Gegeven tekst:
-*-

De kinderen mogen weer kijken en raden wat er is veranderd.


Ik zoek iemand die ...

Benodigdheden:

- Geen

Ga in het midden van de kring staan en zeg 'Ik zoek iemand die ...' noem een uiterlijk kenmerk, bijvoorbeeld: een broek draagt. Alle kinderen die een broek dragen gaan vervolgens staan en lopen naar een andere stoel. Herhaal de zin en noem een ander kenmerk, bijvoorbeeld: 'Ik zoek iemand die blonde haren heeft'. De kinderen met blonde haren zoeken vervolgens een andere plek. Maar ... jij wilt ook een stoel!

Bij de volgende ronde, probeer je zelf een vrijgekomen stoel te bemachtigen.

Er blijft nu een kind over, dat in het midden van de kring gaat staan en de volgende opdracht mag geven.


Op de foto

Benodigdheden:

- Een tablet (de camera-app)

-*-

Materiaal:
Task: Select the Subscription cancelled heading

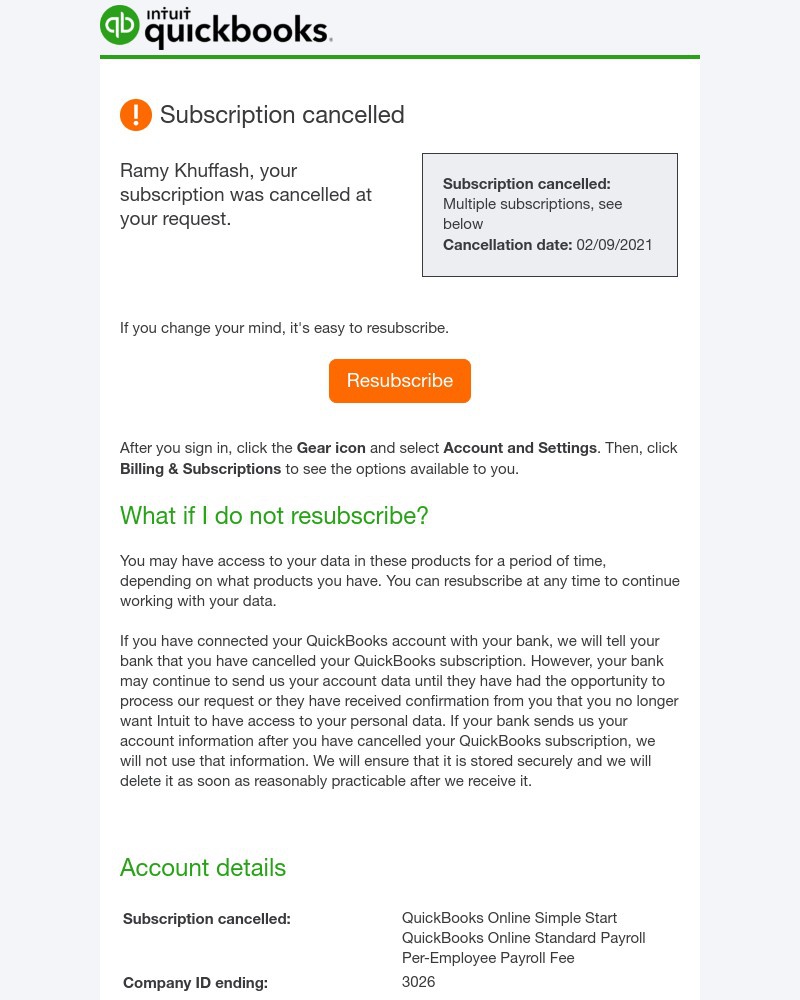Action: tap(282, 115)
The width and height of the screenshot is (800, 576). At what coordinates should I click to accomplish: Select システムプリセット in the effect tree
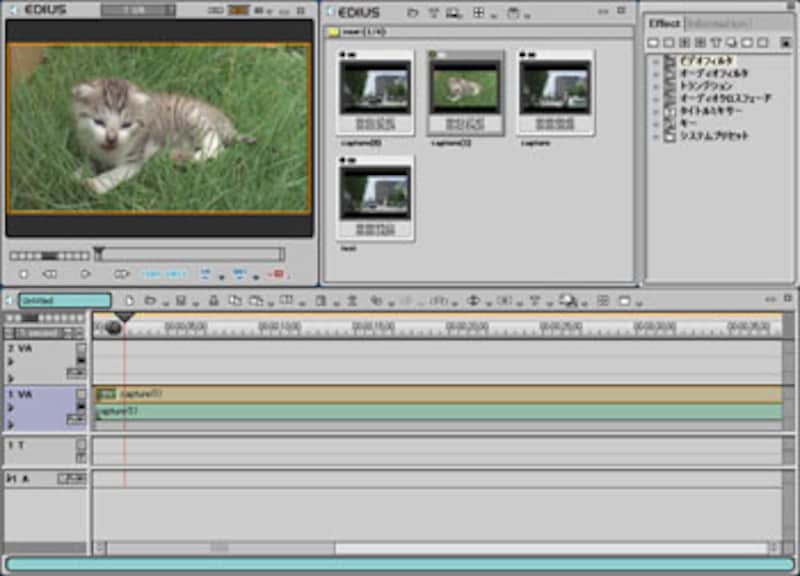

-*-

Opdracht A: Herschrijf het stuk uit de spelbeschrijving dat opent met de woorden "De kinderen mogen" en sluit met "stoel te bemachtigen.", en zet daarin "zitplaats" in plaats van "stoel".
Opdracht B: Schrijf de spelbeschrijving verder, te beginnen direct na de laatste regel die er staat.

Resultaat A:
De kinderen mogen weer kijken en raden wat er is veranderd.


Ik zoek iemand die ...

Benodigdheden:

- Geen

Ga in het midden van de kring staan en zeg 'Ik zoek iemand die ...' noem een uiterlijk kenmerk, bijvoorbeeld: een broek draagt. Alle kinderen die een broek dragen gaan vervolgens staan en lopen naar een andere zitplaats. Herhaal de zin en noem een ander kenmerk, bijvoorbeeld: 'Ik zoek iemand die blonde haren heeft'. De kinderen met blonde haren zoeken vervolgens een andere plek. Maar ... jij wilt ook een zitplaats!

Bij de volgende ronde, probeer je zelf een vrijgekomen zitplaats te bemachtigen.

Resultaat B:
Wijs een fotograaf aan. De andere kinderen gaan dicht bij elkaar staan voor de groepsfoto. Nadat de fotograaf de groep een tijdje goed heeft bekeken, wordt hij naar buiten gestuurd. Eén kind uit de klas verstopt zich vervolgens áchter de groep.

De fotograaf komt terug en moet raden wie er ontbreekt, vóór de groep hardop tot tien kan tellen. Als hij erin slaagt, mag jij de foto maken, zo niet, dan wordt er een nieuwe fotograaf gekozen voor de volgende fotosessie.


Ra, ra, ra, wie heeft de ...?

Benodigdheden:

- Een touw zo lang als de kring met een ring eraan.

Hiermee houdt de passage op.